Squad Leader Scenarios (SL) is a tactical board wargame created by Avalon Hill (Hasbro Gaming) that focuses on infantry combat during the Second World War. Players use map boards and counters to control small units of soldiers, vehicles, and weapons.

In the game, situations are presented to players in the form of scenarios, typically including a map, a set of forces, and a set of victory conditions. The original Squad Leader game comes with 12 scenarios, and additional scenarios, numbered in sequence, follow in the three sequel games. There are also many "official" Scenarios in The General or sold as special releases (the Rogue Scenarios).

In total, 123 official scenarios were made for the Squad Leader series.

==Scenario format==
Each scenario in the original four-game releases was printed on an 8-1/2" × 11" cardstock with the scenario number, an illustrative graphic, and a historical overview of the aftermath of the event depicted. Rodger MacGowan did the artwork for the original SL, COI and COD Scenarios and Charles Kibler took over with GI: Anvil of Victory.
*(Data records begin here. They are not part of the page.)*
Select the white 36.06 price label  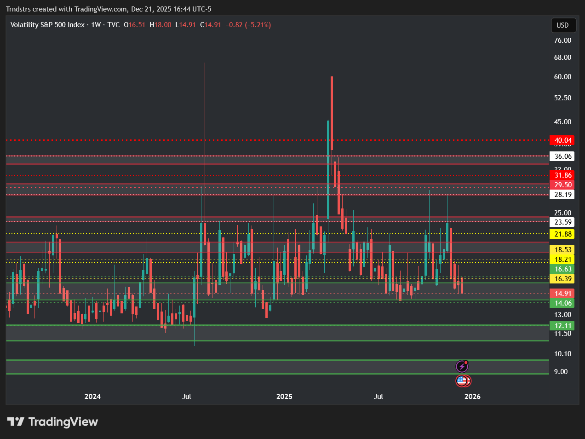pyautogui.click(x=562, y=156)

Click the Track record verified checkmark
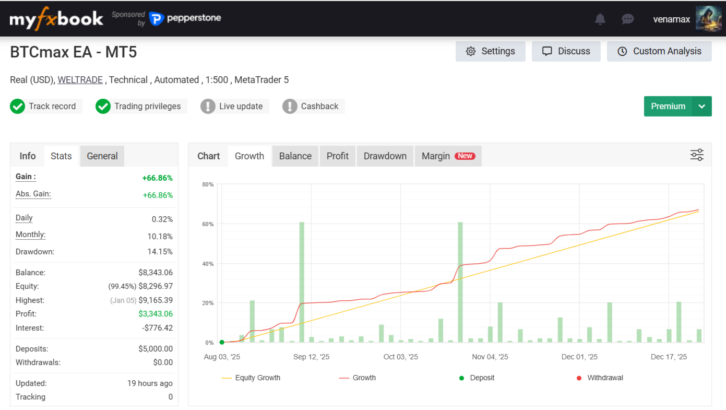point(17,107)
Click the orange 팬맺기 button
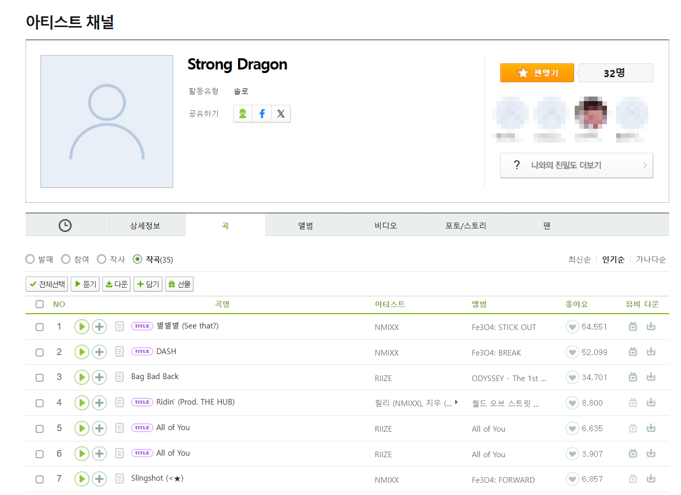Image resolution: width=681 pixels, height=495 pixels. pos(537,73)
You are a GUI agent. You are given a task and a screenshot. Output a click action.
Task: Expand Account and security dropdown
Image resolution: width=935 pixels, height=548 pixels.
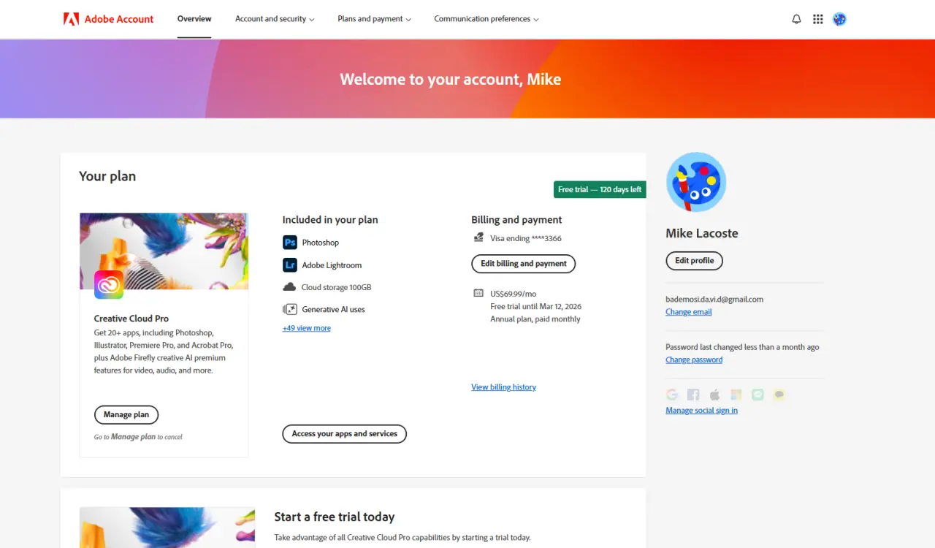[x=275, y=19]
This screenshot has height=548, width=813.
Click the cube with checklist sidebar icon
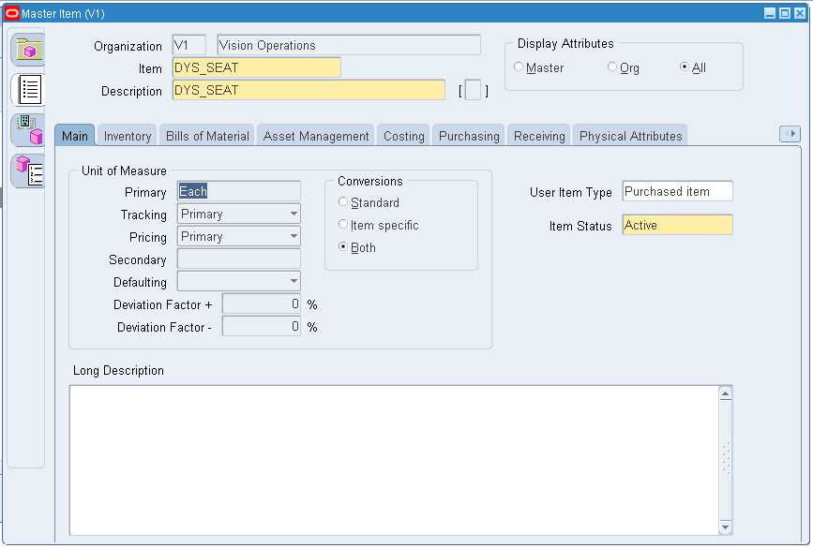click(28, 170)
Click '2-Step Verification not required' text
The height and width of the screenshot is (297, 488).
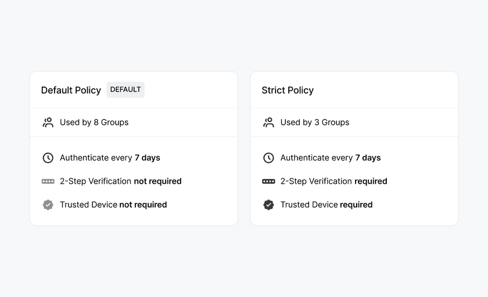pyautogui.click(x=121, y=181)

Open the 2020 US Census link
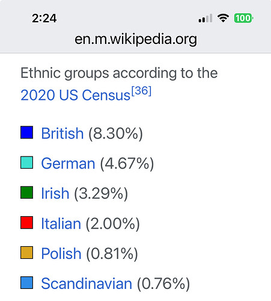pyautogui.click(x=76, y=95)
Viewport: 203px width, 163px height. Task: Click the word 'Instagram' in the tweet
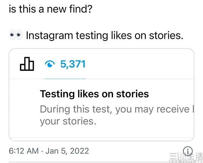49,35
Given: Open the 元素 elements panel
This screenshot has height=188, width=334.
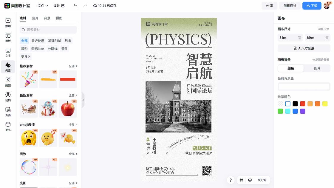Looking at the screenshot, I should pyautogui.click(x=8, y=67).
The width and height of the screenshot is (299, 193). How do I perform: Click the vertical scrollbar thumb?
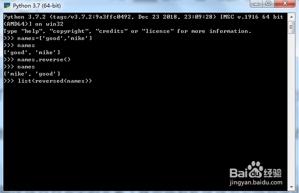291,27
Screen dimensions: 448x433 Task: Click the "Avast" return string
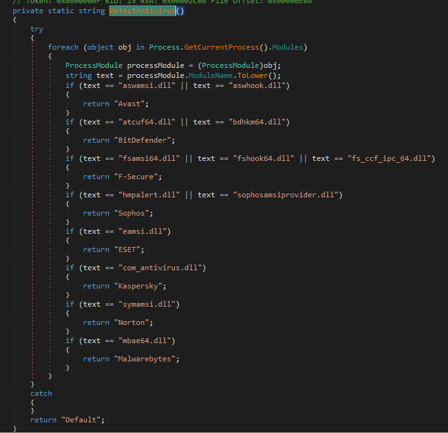pyautogui.click(x=130, y=103)
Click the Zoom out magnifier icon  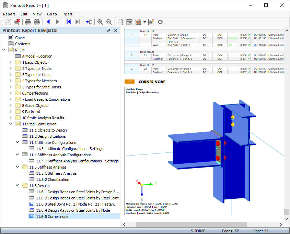tap(109, 22)
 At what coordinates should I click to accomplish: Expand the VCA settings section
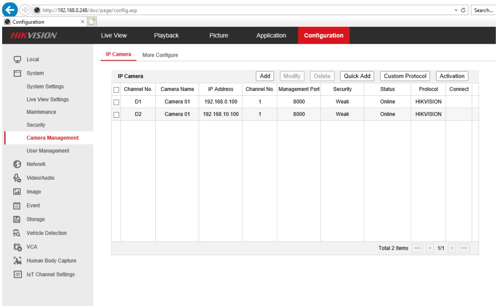pyautogui.click(x=32, y=247)
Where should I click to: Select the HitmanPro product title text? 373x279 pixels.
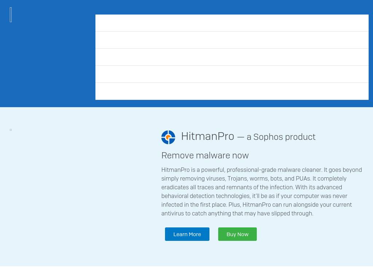pyautogui.click(x=207, y=136)
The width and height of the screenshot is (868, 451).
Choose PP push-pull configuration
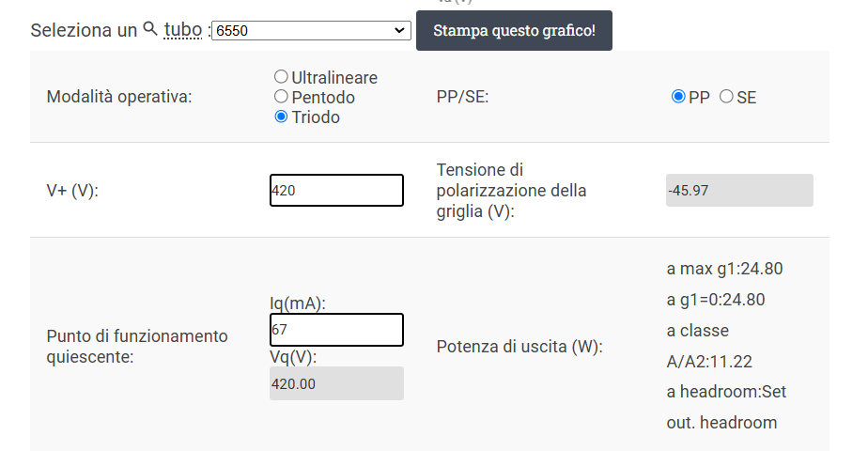(x=678, y=96)
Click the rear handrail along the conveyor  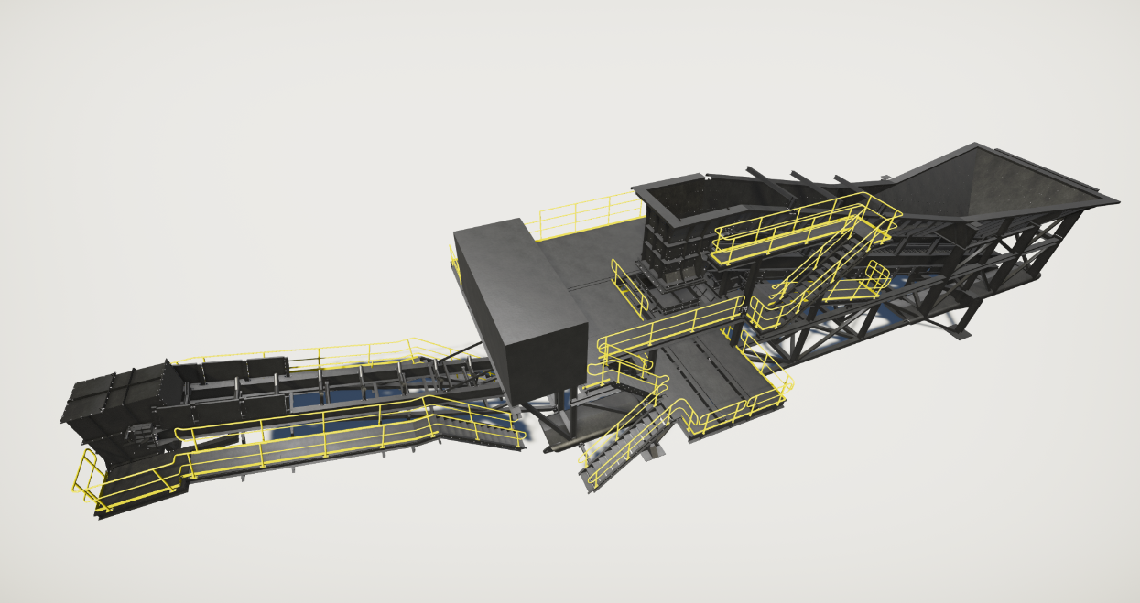(x=311, y=352)
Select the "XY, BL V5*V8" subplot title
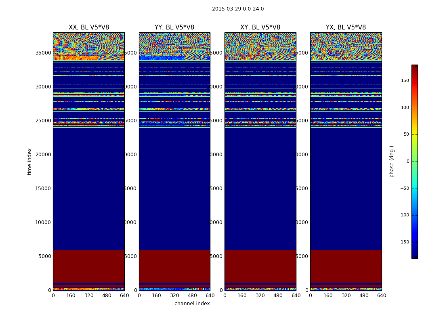The height and width of the screenshot is (323, 424). pos(260,27)
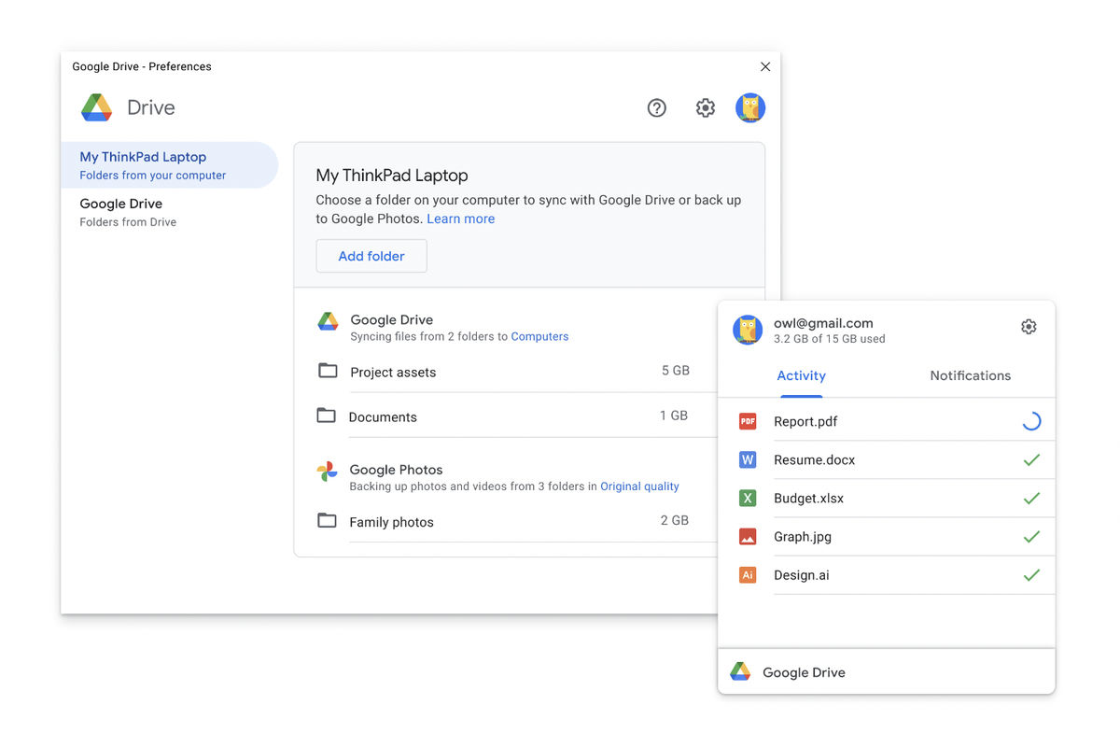1120x747 pixels.
Task: Click the owl account avatar in Preferences header
Action: pos(750,108)

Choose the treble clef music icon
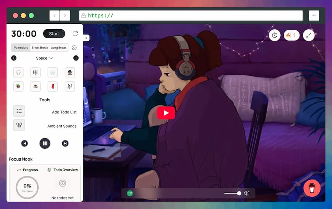point(35,73)
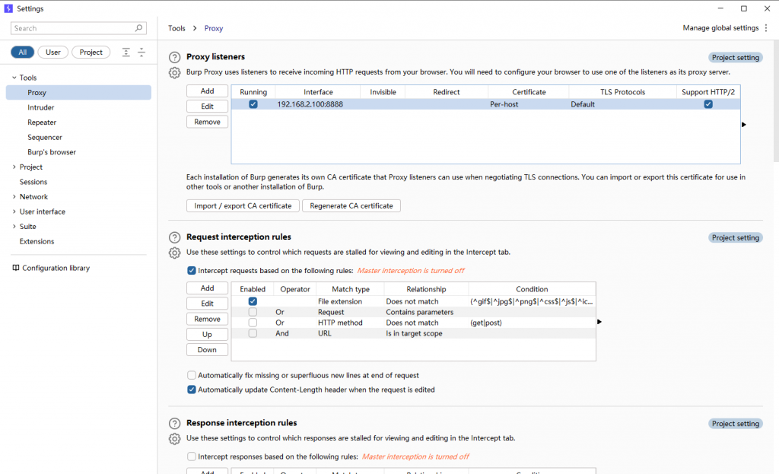Click the help icon beside Proxy listeners
This screenshot has width=779, height=474.
[x=174, y=57]
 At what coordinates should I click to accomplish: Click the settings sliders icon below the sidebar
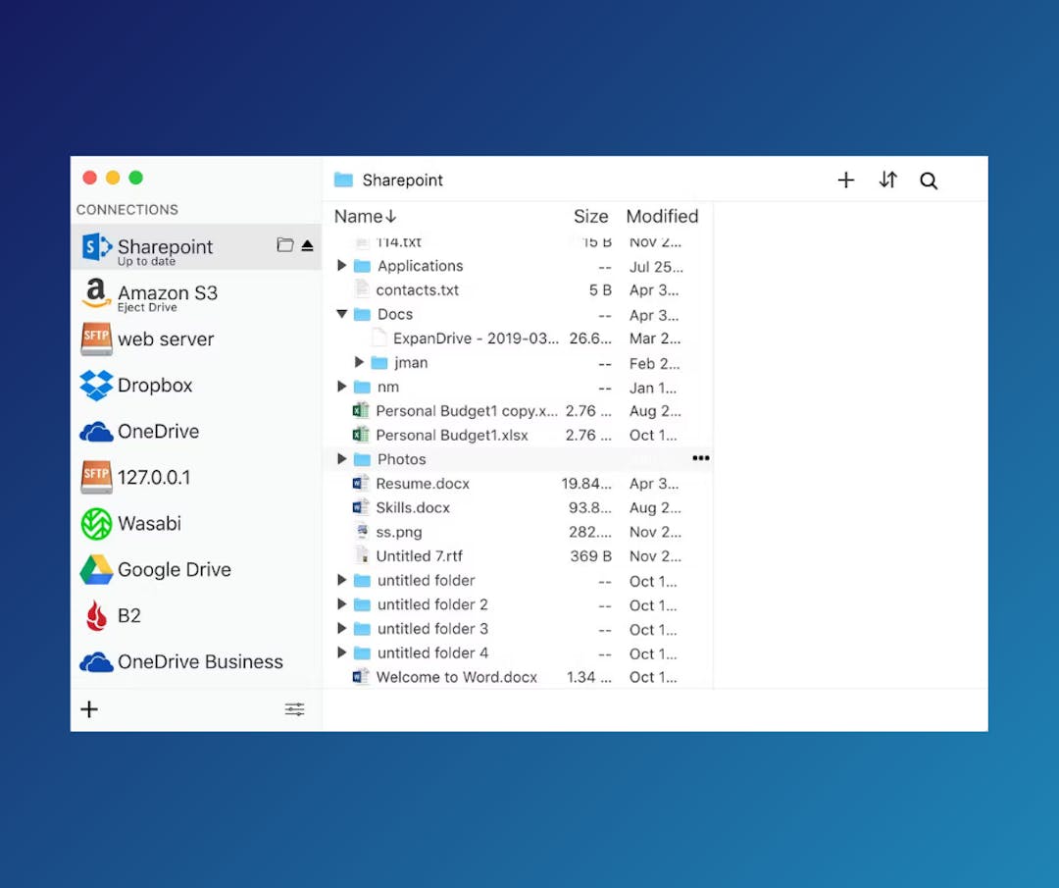point(294,708)
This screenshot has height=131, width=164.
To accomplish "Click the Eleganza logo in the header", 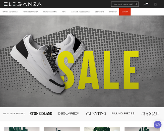I will [22, 4].
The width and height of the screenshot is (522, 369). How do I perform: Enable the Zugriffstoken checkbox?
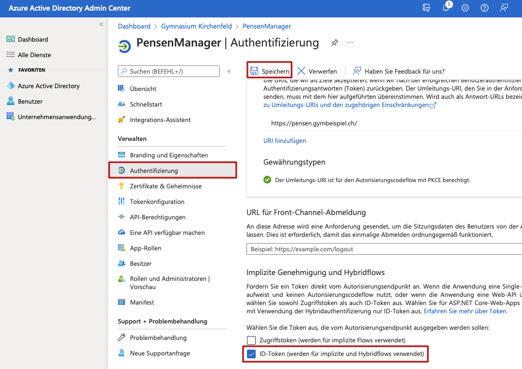click(x=251, y=340)
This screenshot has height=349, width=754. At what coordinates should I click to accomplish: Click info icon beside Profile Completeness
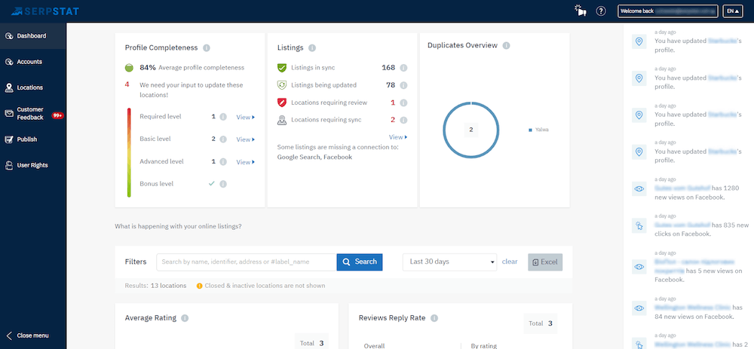[207, 47]
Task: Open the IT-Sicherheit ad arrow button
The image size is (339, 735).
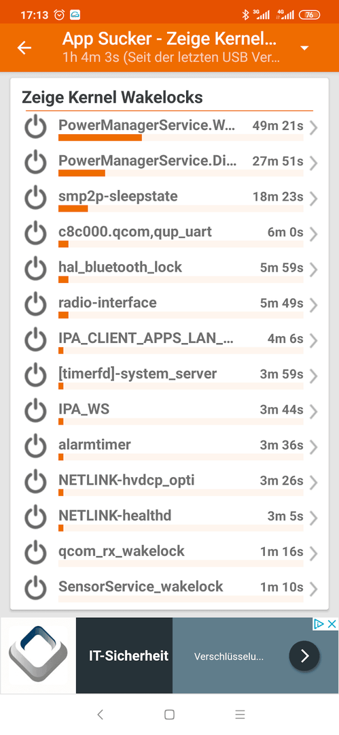Action: 304,655
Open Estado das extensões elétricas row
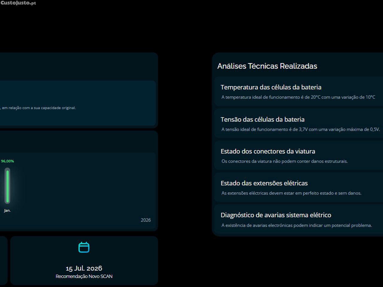This screenshot has width=383, height=287. [x=264, y=183]
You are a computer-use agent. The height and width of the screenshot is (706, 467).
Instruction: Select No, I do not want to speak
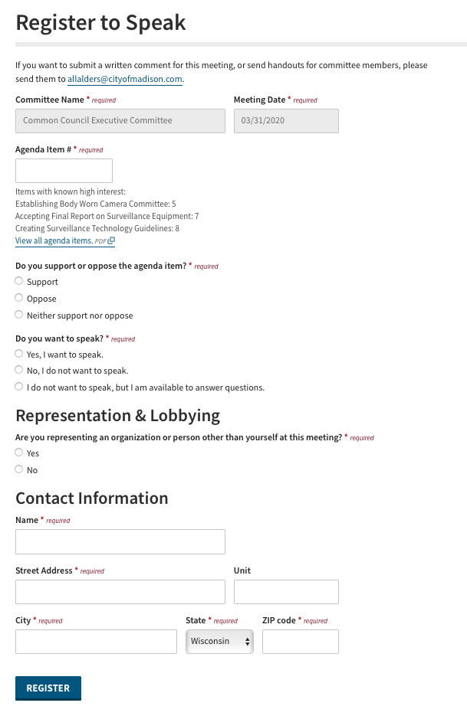pyautogui.click(x=18, y=370)

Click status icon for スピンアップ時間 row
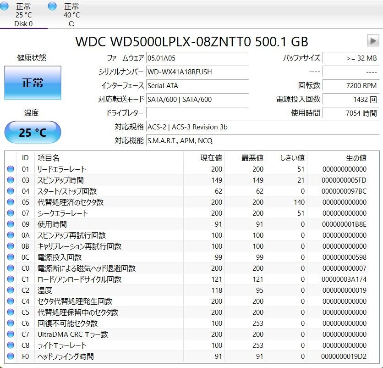pyautogui.click(x=11, y=180)
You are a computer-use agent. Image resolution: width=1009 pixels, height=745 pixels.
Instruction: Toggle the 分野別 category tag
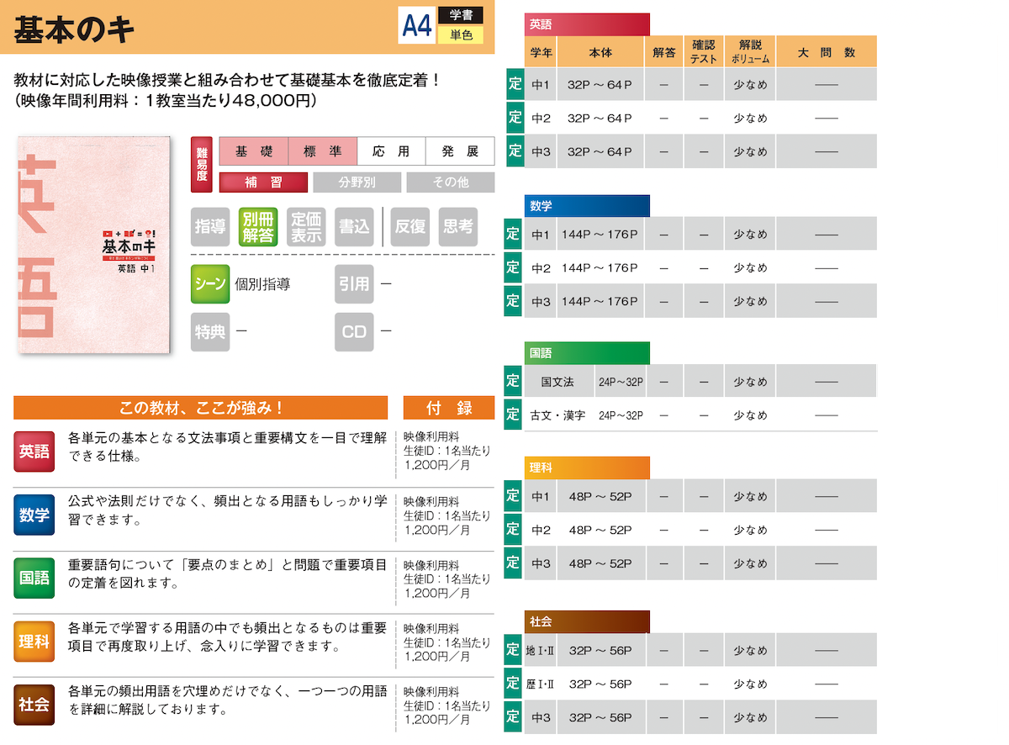[357, 182]
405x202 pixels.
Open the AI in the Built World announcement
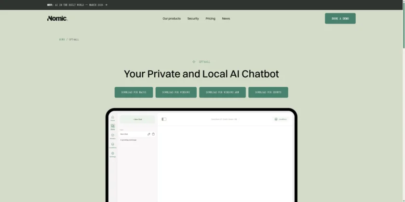77,5
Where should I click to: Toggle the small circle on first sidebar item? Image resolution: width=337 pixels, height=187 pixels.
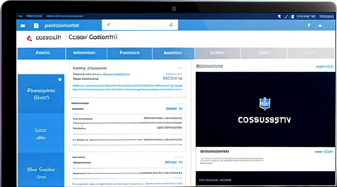tap(59, 79)
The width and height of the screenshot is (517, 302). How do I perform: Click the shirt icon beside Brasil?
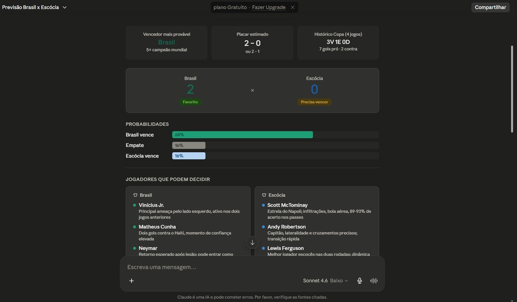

The original core Scenarios from the 4 games are numbered as follows:

- Squad Leader – 1 through 12
- Cross of Iron – 13 through 20
- Crescendo of Doom – 21 through 32
- GI: Anvil of Victory – 33 through 47

===Rules sections===
The four Squad Leader games use Programmed Instruction to teach the game system; each scenario included with the games lists the new rules introduced with that Scenario.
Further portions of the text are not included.